Task: Repeat the lines of the material below exactly, beginning at the one with "Témoignez (1027, 2399)" and stopping after the last.

· · · · ·

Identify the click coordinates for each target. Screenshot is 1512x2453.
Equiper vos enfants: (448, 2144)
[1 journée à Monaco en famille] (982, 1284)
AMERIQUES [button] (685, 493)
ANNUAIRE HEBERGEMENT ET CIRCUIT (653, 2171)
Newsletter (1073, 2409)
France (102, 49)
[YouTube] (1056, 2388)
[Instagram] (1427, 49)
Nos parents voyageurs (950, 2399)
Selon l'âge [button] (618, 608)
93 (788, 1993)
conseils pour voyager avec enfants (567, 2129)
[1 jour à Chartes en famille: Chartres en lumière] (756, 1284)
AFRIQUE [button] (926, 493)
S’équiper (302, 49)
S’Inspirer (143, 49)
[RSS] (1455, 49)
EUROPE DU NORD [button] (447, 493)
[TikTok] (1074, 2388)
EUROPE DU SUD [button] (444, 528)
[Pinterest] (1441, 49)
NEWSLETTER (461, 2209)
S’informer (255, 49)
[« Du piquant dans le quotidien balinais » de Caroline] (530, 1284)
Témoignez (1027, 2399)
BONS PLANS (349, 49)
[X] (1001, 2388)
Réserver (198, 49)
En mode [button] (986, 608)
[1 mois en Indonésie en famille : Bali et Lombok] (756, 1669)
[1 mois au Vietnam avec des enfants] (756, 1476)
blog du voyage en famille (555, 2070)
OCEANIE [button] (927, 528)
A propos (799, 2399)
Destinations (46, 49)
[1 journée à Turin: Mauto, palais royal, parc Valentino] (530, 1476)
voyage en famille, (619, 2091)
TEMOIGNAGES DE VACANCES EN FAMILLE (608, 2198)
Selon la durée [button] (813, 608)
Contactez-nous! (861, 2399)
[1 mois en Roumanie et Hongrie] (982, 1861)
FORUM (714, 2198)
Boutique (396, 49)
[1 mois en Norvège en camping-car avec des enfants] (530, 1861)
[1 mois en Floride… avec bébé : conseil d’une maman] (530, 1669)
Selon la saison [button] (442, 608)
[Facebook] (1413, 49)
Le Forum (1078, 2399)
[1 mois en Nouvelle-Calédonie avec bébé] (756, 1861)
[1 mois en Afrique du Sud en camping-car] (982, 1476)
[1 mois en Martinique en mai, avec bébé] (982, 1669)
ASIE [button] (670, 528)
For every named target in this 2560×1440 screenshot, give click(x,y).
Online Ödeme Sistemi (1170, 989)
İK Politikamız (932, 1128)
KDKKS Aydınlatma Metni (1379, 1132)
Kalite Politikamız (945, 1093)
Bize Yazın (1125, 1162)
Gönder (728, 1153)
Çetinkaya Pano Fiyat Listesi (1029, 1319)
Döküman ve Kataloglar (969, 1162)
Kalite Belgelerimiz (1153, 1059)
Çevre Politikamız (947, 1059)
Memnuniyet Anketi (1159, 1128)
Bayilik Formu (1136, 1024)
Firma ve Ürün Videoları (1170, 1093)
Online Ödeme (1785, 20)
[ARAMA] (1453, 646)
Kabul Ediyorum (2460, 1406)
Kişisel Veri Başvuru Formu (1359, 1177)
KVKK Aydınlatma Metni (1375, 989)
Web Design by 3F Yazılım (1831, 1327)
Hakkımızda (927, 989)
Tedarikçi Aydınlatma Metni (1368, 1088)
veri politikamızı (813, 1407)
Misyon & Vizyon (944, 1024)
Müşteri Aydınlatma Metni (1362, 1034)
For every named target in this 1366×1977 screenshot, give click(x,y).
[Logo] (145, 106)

· · · · ·

Written response:
Témoignez (1027, 2399)
BONS PLANS (349, 49)
[X] (1001, 2388)
Réserver (198, 49)
En mode [button] (986, 608)
[1 mois en Indonésie en famille : Bali et Lombok] (756, 1669)
[1 mois au Vietnam avec des enfants] (756, 1476)
blog du voyage en famille (555, 2070)
OCEANIE [button] (927, 528)
A propos (799, 2399)
Destinations (46, 49)
[1 journée à Turin: Mauto, palais royal, parc Valentino] (530, 1476)
voyage en famille, (619, 2091)
TEMOIGNAGES DE VACANCES EN FAMILLE (608, 2198)
Selon la durée [button] (813, 608)
Contactez-nous! (861, 2399)
[1 mois en Roumanie et Hongrie] (982, 1861)
FORUM (714, 2198)
Boutique (396, 49)
[1 mois en Norvège en camping-car avec des enfants] (530, 1861)
[1 mois en Floride… avec bébé : conseil d’une maman] (530, 1669)
Selon la saison [button] (442, 608)
[Facebook] (1413, 49)
Le Forum (1078, 2399)
[1 mois en Nouvelle-Calédonie avec bébé] (756, 1861)
[1 mois en Afrique du Sud en camping-car] (982, 1476)
[1 mois en Martinique en mai, avec bébé] (982, 1669)
ASIE [button] (670, 528)
For every named target in this 2560×1440 screenshot, give click(x,y).
Online Ödeme Sistemi (1170, 989)
İK Politikamız (932, 1128)
KDKKS Aydınlatma Metni (1379, 1132)
Kalite Politikamız (945, 1093)
Bize Yazın (1125, 1162)
Gönder (728, 1153)
Çetinkaya Pano Fiyat Listesi (1029, 1319)
Döküman ve Kataloglar (969, 1162)
Kalite Belgelerimiz (1153, 1059)
Çevre Politikamız (947, 1059)
Memnuniyet Anketi (1159, 1128)
Bayilik Formu (1136, 1024)
Firma ve Ürün Videoları (1170, 1093)
Online Ödeme (1785, 20)
[ARAMA] (1453, 646)
Kabul Ediyorum (2460, 1406)
Kişisel Veri Başvuru Formu (1359, 1177)
KVKK Aydınlatma Metni (1375, 989)
Web Design by 3F Yazılım (1831, 1327)
Hakkımızda (927, 989)
Tedarikçi Aydınlatma Metni (1368, 1088)
veri politikamızı (813, 1407)
Misyon & Vizyon (944, 1024)
Müşteri Aydınlatma Metni (1362, 1034)
For every named target in this 1366×1977 screenshot, give click(x,y).
[Logo] (145, 106)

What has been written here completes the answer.